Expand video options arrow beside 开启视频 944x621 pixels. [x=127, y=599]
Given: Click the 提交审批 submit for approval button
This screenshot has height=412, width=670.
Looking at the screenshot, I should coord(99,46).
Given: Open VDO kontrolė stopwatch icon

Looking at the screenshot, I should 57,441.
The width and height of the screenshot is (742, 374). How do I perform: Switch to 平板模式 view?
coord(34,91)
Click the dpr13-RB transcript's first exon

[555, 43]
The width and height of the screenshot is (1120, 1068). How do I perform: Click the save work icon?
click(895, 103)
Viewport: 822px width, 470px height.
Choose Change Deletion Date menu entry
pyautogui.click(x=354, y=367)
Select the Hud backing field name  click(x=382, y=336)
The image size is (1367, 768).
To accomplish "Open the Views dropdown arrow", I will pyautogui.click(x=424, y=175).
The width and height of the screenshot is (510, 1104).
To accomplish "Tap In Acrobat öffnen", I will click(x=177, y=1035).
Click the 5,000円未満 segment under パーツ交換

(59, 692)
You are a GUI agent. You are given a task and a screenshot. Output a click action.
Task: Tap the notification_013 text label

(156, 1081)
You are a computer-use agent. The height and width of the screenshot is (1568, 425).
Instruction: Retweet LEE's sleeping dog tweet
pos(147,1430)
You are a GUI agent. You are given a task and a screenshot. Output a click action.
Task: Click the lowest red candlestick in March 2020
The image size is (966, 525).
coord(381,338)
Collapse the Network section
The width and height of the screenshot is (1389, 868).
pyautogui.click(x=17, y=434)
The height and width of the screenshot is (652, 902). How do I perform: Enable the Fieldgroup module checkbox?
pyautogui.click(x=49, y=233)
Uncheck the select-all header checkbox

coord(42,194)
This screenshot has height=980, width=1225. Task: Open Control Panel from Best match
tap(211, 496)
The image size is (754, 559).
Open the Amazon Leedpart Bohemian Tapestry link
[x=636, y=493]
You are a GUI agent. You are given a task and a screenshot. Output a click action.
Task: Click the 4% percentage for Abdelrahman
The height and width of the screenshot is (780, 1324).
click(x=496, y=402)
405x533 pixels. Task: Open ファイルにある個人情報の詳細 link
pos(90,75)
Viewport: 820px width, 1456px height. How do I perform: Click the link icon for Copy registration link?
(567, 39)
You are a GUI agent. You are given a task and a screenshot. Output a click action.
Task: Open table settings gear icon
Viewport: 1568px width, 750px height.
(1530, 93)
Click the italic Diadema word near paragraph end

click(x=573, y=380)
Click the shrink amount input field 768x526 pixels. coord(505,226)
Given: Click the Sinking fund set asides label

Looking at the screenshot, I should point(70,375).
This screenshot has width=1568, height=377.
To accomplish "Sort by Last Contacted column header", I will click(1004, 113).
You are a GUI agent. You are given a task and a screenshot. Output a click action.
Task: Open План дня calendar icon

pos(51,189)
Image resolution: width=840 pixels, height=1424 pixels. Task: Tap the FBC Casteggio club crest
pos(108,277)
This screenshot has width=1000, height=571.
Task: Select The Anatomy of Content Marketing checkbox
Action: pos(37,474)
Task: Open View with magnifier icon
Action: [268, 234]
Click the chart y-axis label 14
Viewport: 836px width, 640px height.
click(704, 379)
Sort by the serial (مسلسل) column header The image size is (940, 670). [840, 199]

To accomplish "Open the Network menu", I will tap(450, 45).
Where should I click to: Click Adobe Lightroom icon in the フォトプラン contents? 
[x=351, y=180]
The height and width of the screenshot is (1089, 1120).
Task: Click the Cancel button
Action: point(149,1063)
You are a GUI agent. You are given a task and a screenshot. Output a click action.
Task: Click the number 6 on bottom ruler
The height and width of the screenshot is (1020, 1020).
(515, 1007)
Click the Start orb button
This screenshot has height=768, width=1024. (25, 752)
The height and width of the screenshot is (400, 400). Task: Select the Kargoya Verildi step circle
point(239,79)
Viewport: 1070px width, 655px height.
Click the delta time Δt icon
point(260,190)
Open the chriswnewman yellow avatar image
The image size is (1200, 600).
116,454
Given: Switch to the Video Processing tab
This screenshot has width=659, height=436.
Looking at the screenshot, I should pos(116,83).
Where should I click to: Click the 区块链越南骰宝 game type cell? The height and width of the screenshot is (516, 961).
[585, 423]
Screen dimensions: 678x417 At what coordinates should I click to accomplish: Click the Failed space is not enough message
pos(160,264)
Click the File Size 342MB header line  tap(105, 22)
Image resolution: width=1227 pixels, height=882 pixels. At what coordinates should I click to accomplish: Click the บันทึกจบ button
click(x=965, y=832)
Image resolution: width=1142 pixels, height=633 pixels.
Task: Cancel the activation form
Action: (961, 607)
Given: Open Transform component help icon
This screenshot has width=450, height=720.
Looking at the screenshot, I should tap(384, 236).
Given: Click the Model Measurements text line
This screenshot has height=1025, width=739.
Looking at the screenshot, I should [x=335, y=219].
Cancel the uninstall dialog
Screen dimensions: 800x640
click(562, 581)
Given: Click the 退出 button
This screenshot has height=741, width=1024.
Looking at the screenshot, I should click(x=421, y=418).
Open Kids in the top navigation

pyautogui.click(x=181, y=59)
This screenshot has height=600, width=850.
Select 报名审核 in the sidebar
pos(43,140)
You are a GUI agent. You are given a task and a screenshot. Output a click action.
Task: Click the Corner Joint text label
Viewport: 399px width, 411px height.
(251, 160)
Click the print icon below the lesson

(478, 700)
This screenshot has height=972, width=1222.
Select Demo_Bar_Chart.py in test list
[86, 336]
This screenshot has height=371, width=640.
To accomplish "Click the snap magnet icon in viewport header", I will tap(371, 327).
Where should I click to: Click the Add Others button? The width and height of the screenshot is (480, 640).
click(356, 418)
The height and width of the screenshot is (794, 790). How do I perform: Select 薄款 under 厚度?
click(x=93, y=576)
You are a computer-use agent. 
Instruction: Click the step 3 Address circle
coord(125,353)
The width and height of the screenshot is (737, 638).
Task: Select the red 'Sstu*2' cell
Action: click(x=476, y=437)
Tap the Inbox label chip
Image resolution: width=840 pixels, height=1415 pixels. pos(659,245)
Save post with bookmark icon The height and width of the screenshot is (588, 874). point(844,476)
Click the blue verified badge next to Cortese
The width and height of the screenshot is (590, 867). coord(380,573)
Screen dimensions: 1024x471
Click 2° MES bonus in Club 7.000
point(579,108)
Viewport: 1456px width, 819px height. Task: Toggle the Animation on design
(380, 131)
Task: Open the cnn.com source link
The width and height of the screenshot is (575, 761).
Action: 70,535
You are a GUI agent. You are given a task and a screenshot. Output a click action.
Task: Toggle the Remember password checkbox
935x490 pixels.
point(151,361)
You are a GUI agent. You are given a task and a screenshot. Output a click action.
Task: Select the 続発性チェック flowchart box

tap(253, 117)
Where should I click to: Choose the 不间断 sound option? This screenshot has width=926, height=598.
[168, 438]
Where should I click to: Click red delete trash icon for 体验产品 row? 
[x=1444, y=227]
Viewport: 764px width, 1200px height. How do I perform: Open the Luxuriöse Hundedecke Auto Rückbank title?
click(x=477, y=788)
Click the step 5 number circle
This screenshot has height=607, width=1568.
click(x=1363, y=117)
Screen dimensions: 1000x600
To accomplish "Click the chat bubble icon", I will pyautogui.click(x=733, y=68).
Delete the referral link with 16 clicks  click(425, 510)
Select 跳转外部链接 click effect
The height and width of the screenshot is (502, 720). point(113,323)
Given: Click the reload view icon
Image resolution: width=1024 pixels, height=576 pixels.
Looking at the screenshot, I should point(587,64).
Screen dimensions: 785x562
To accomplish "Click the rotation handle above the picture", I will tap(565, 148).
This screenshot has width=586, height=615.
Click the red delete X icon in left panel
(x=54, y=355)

• **Your goal**:
The answer should be the full listing, repeated without any change.

• **Final answer**:
Expand video options arrow beside 开启视频 944x621 pixels. [x=127, y=599]
Given: Click the 提交审批 submit for approval button
This screenshot has height=412, width=670.
Looking at the screenshot, I should coord(99,46).
Given: Open VDO kontrolė stopwatch icon

Looking at the screenshot, I should 57,441.
The width and height of the screenshot is (742, 374). How do I perform: Switch to 平板模式 view?
coord(34,91)
Click the dpr13-RB transcript's first exon

[555, 43]
The width and height of the screenshot is (1120, 1068). How do I perform: Click the save work icon?
click(895, 103)
Viewport: 822px width, 470px height.
Choose Change Deletion Date menu entry
pyautogui.click(x=354, y=367)
Select the Hud backing field name  click(x=382, y=336)
The image size is (1367, 768).
To accomplish "Open the Views dropdown arrow", I will pyautogui.click(x=424, y=175).
The width and height of the screenshot is (510, 1104).
To accomplish "Tap In Acrobat öffnen", I will click(x=177, y=1035).
Click the 5,000円未満 segment under パーツ交換

(59, 692)
You are a GUI agent. You are given a task and a screenshot. Output a click action.
Task: Tap the notification_013 text label

(156, 1081)
You are a computer-use agent. The height and width of the screenshot is (1568, 425).
Instruction: Retweet LEE's sleeping dog tweet
pos(147,1430)
You are a GUI agent. You are given a task and a screenshot. Output a click action.
Task: Click the lowest red candlestick in March 2020
The image size is (966, 525).
coord(381,338)
Collapse the Network section
The width and height of the screenshot is (1389, 868).
pyautogui.click(x=17, y=434)
The height and width of the screenshot is (652, 902). How do I perform: Enable the Fieldgroup module checkbox?
pyautogui.click(x=49, y=233)
Uncheck the select-all header checkbox

coord(42,194)
This screenshot has height=980, width=1225. Task: Open Control Panel from Best match
tap(211, 496)
The image size is (754, 559).
Open the Amazon Leedpart Bohemian Tapestry link
[x=636, y=493]
You are a GUI agent. You are given a task and a screenshot. Output a click action.
Task: Click the 4% percentage for Abdelrahman
The height and width of the screenshot is (780, 1324).
click(x=496, y=402)
405x533 pixels. Task: Open ファイルにある個人情報の詳細 link
pos(90,75)
Viewport: 820px width, 1456px height. How do I perform: Click the link icon for Copy registration link?
(567, 39)
You are a GUI agent. You are given a task and a screenshot. Output a click action.
Task: Open table settings gear icon
Viewport: 1568px width, 750px height.
(1530, 93)
Click the italic Diadema word near paragraph end

click(x=573, y=380)
Click the shrink amount input field 768x526 pixels. coord(505,226)
Given: Click the Sinking fund set asides label

Looking at the screenshot, I should point(70,375).
This screenshot has width=1568, height=377.
To accomplish "Sort by Last Contacted column header", I will click(1004, 113).
You are a GUI agent. You are given a task and a screenshot. Output a click action.
Task: Open План дня calendar icon

pos(51,189)
Image resolution: width=840 pixels, height=1424 pixels. Task: Tap the FBC Casteggio club crest
pos(108,277)
This screenshot has width=1000, height=571.
Task: Select The Anatomy of Content Marketing checkbox
Action: pos(37,474)
Task: Open View with magnifier icon
Action: [268, 234]
Click the chart y-axis label 14
Viewport: 836px width, 640px height.
click(704, 379)
Sort by the serial (مسلسل) column header The image size is (940, 670). [840, 199]

To accomplish "Open the Network menu", I will tap(450, 45).
Where should I click to: Click Adobe Lightroom icon in the フォトプラン contents? 
[x=351, y=180]
The height and width of the screenshot is (1089, 1120).
Task: Click the Cancel button
Action: point(149,1063)
You are a GUI agent. You are given a task and a screenshot. Output a click action.
Task: Click the number 6 on bottom ruler
The height and width of the screenshot is (1020, 1020).
(515, 1007)
Click the Start orb button
This screenshot has height=768, width=1024. (25, 752)
The height and width of the screenshot is (400, 400). Task: Select the Kargoya Verildi step circle
point(239,79)
Viewport: 1070px width, 655px height.
Click the delta time Δt icon
point(260,190)
Open the chriswnewman yellow avatar image
The image size is (1200, 600).
116,454
Given: Switch to the Video Processing tab
This screenshot has width=659, height=436.
Looking at the screenshot, I should pos(116,83).
Where should I click to: Click the 区块链越南骰宝 game type cell? The height and width of the screenshot is (516, 961).
[585, 423]
Screen dimensions: 678x417 At what coordinates should I click to accomplish: Click the Failed space is not enough message
pos(160,264)
Click the File Size 342MB header line  tap(105, 22)
Image resolution: width=1227 pixels, height=882 pixels. At what coordinates should I click to accomplish: Click the บันทึกจบ button
click(x=965, y=832)
Image resolution: width=1142 pixels, height=633 pixels.
Task: Cancel the activation form
Action: (961, 607)
Given: Open Transform component help icon
This screenshot has width=450, height=720.
Looking at the screenshot, I should tap(384, 236).
Given: Click the Model Measurements text line
This screenshot has height=1025, width=739.
Looking at the screenshot, I should [x=335, y=219].
Cancel the uninstall dialog
Screen dimensions: 800x640
click(562, 581)
Given: Click the 退出 button
This screenshot has height=741, width=1024.
Looking at the screenshot, I should click(x=421, y=418).
Open Kids in the top navigation

pyautogui.click(x=181, y=59)
This screenshot has height=600, width=850.
Select 报名审核 in the sidebar
pos(43,140)
You are a GUI agent. You are given a task and a screenshot. Output a click action.
Task: Click the Corner Joint text label
Viewport: 399px width, 411px height.
(251, 160)
Click the print icon below the lesson

(478, 700)
This screenshot has height=972, width=1222.
Select Demo_Bar_Chart.py in test list
[86, 336]
This screenshot has height=371, width=640.
To accomplish "Click the snap magnet icon in viewport header", I will tap(371, 327).
Where should I click to: Click the Add Others button? The width and height of the screenshot is (480, 640).
click(356, 418)
The height and width of the screenshot is (794, 790). How do I perform: Select 薄款 under 厚度?
click(x=93, y=576)
You are a computer-use agent. 
Instruction: Click the step 3 Address circle
coord(125,353)
The width and height of the screenshot is (737, 638).
Task: Select the red 'Sstu*2' cell
Action: click(x=476, y=437)
Tap the Inbox label chip
Image resolution: width=840 pixels, height=1415 pixels. pos(659,245)
Save post with bookmark icon The height and width of the screenshot is (588, 874). point(844,476)
Click the blue verified badge next to Cortese
The width and height of the screenshot is (590, 867). coord(380,573)
Screen dimensions: 1024x471
Click 2° MES bonus in Club 7.000
point(579,108)
Viewport: 1456px width, 819px height. Task: Toggle the Animation on design
(380, 131)
Task: Open the cnn.com source link
The width and height of the screenshot is (575, 761).
Action: 70,535
You are a GUI agent. You are given a task and a screenshot. Output a click action.
Task: Toggle the Remember password checkbox
935x490 pixels.
point(151,361)
You are a GUI agent. You are given a task and a screenshot. Output a click action.
Task: Select the 続発性チェック flowchart box

tap(253, 117)
Where should I click to: Choose the 不间断 sound option? This screenshot has width=926, height=598.
[168, 438]
Where should I click to: Click red delete trash icon for 体验产品 row? 
[x=1444, y=227]
Viewport: 764px width, 1200px height. How do I perform: Open the Luxuriöse Hundedecke Auto Rückbank title?
click(x=477, y=788)
Click the step 5 number circle
This screenshot has height=607, width=1568.
click(x=1363, y=117)
Screen dimensions: 1000x600
To accomplish "Click the chat bubble icon", I will pyautogui.click(x=733, y=68).
Delete the referral link with 16 clicks  click(425, 510)
Select 跳转外部链接 click effect
The height and width of the screenshot is (502, 720). point(113,323)
Given: Click the reload view icon
Image resolution: width=1024 pixels, height=576 pixels.
Looking at the screenshot, I should point(587,64).
Screen dimensions: 785x562
To accomplish "Click the rotation handle above the picture", I will tap(565, 148).
This screenshot has width=586, height=615.
Click the red delete X icon in left panel
(x=54, y=355)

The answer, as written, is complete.